Yes, if there exists such $y$ for the given $x$. And, absent other indication, such $y$ can only be found within sign (or equivalently, parity). That limitation is because if $y^2\equiv x^3+7\pmod p$ with $p=2^{256}−2^{32}−2^{10}+2^6-2^4−1$ as in secp256k1 has a solution $y_0$ in $[0,p)$, then $y_1=p-y_0$ also is a solution.

Note: in some cases including secp256k1 as used in Bitcoin, a public key with $x$ and without $y$ (that is, in compressed form) comes with a prefix of 02 if $y$ is even, 03 if $y$ is odd, and that allows to fully recover $y$.

By Euler's criterion, $x^3+7$ has a square root modulo $p$ if and only if $(x^3+7)^{(p-1)/2}\bmod p=1$. That holds for the question's $x$, thus there are solutions.

In the general case, the Tonelli–Shanks algorithm can be used to find modular square roots.
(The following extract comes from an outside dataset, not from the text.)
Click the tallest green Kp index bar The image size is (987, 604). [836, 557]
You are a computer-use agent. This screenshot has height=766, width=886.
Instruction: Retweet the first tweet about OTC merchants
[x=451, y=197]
Since $p\equiv3\pmod4$, that algorithm reduces to computing $y_0\gets (x^3+7)^{(p+1)/4}\bmod p$ and $y_1\gets p-y_0$. The question's $y$ happens to be $y_1$.

Justification: when we have checked $(x^3+7)^{(p-1)/2}\bmod p=1$, and computed $y_0$ as $(x^3+7)^{(p+1)/4}\bmod p$, the later is such that $$\begin{array}{} {y_0}^2 &\equiv&\left((x^3+7)^{(p+1)/4}\right)^2 &\pmod p \\ & \equiv&(x^3+7)^{(p+1)/2} &\pmod p \\ &\equiv&(x^3+7)^{(p-1)/2}\,(x^3+7)&\pmod p\\ &\equiv&x^3+7 &\pmod p & \text{since}\;(x^3+7)^{(p-1)/2}\bmod p=1\end{array}$$ thus $y_0$ is a solution to $y^2\equiv x^3+7\pmod p$.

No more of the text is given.